• _Texto apresentado_

====

312 - Secos & Molhados

Imagine pintar o rosto e vestir roupas provocantes e subir em cima do palco e com letras fortes. Agora imagine fazer isso em plena ditadura militar. Pois foi isso que fez o grupo Secos & Molhados, na década de 70, um dos maiores sucessos do país naquela época. Liderados pelos talentosíssimos João Ricardo e Ney Matogrosso, o grupo abalou as estruturas conservadores de um país que vivia os "anos de chumbo". E trouxeram momentos de alegria e beleza para um povo tão sofrido.


"Naqueles tempos (anos 70) se faziam coisas fortes."

A frase dita pelo guitarrista dos Mutantes, Sérgio Baptista mostra que, ao contrário de hoje, atitude era algo bem mais do que mero palavreado. E havia motivos para se ter medo. O Brasil vivia os chamados "anos de chumbo" e os artistas tinham pouco espaço para se expressar. E, nesse contexto, o Secos & Molhados foi admirável.

====

• _Instrução 1_
Diga se cada afirmação concorda com o texto sobre o Secos & Molhados: (a) o grupo era liderado por João Ricardo e Ney Matogrosso; (b) o grupo fez sucesso na década de 80; (c) os artistas da época tinham muito espaço para se expressar. Responda sim ou não a cada uma e cite as palavras do texto que decidem a resposta.
• _Instrução 2_
Escreva a continuação do texto sobre o Secos & Molhados a partir do ponto em que ele termina.
Os dados não têm nenhum papel nesta atividade.

====

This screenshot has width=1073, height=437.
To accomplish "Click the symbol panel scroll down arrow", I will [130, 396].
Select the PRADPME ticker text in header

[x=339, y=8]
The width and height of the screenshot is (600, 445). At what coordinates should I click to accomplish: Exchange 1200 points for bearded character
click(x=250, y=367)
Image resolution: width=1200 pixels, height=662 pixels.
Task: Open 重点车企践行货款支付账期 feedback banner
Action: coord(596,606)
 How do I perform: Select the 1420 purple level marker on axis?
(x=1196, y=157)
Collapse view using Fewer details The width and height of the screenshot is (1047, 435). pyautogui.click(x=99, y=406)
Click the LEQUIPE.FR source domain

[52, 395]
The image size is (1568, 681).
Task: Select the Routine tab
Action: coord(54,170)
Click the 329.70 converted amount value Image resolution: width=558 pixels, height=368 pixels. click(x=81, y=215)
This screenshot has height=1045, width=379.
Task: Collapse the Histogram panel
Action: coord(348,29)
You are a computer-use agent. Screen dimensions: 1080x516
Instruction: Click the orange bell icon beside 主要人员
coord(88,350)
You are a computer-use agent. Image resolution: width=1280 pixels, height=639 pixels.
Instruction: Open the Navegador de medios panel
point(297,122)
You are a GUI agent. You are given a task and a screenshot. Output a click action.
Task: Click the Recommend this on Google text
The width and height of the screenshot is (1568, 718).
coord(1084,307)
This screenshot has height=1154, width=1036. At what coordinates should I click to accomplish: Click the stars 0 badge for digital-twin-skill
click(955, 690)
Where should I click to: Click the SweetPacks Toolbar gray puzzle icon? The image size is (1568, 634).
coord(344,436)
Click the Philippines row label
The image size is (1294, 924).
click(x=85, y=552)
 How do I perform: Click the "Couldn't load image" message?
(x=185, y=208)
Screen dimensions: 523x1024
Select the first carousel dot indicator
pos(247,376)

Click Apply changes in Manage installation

====

• _Resposta do exercício 1_
(a) Sim: "Liderados pelos talentosíssimos João Ricardo e Ney Matogrosso".
(b) Não: "na década de 70".
(c) Não: "os artistas tinham pouco espaço para se expressar".

• _Resposta do exercício 2_
Os Secos & Molhados nasceram através do líder João Ricardo, principal compositor da banda, em setembro de 1970. No ano seguinte, em abril, a banda ganha dois novos integrantes: Antonio Carlos (Pitoco) e Fred. Pitoco tocava violão de 12 cordas e harmônica de boca, enquanto Fred, uma viola de 10 cordas e percussão.

Inspirados em Vinícius de Moraes, Cassiano Ricardo e Fernando Pessoa, o grupo faz um temporada no Kurtisso Negro, no bairro do Bexiga, em São Paulo, e logo atraem uma multidão interessada em coisas novas. Uma das primeiras fãs seria Luli, com quem João Ricardo escreveria alguns dos maiores sucessos da banda, como "O Vira" e "Fala".

Mas Pitoco e Fred logo desistem do grupo e João Ricardo sai à caça de um vocalista. Acaba conhecendo Ney de Souza Pereira, futuro Matogrosso, que entra pro grupo, embora morasse no Rio de Janeiro. Alguns meses depois, Ney muda-se para São Paulo, entrando de forma definitiva pro Secos & Molhados, no mês de novembro. No mesmo dia, gravam a música "Vôo", para montagem teatral de Corpo a Corpo, dirigida por Antunes Filho.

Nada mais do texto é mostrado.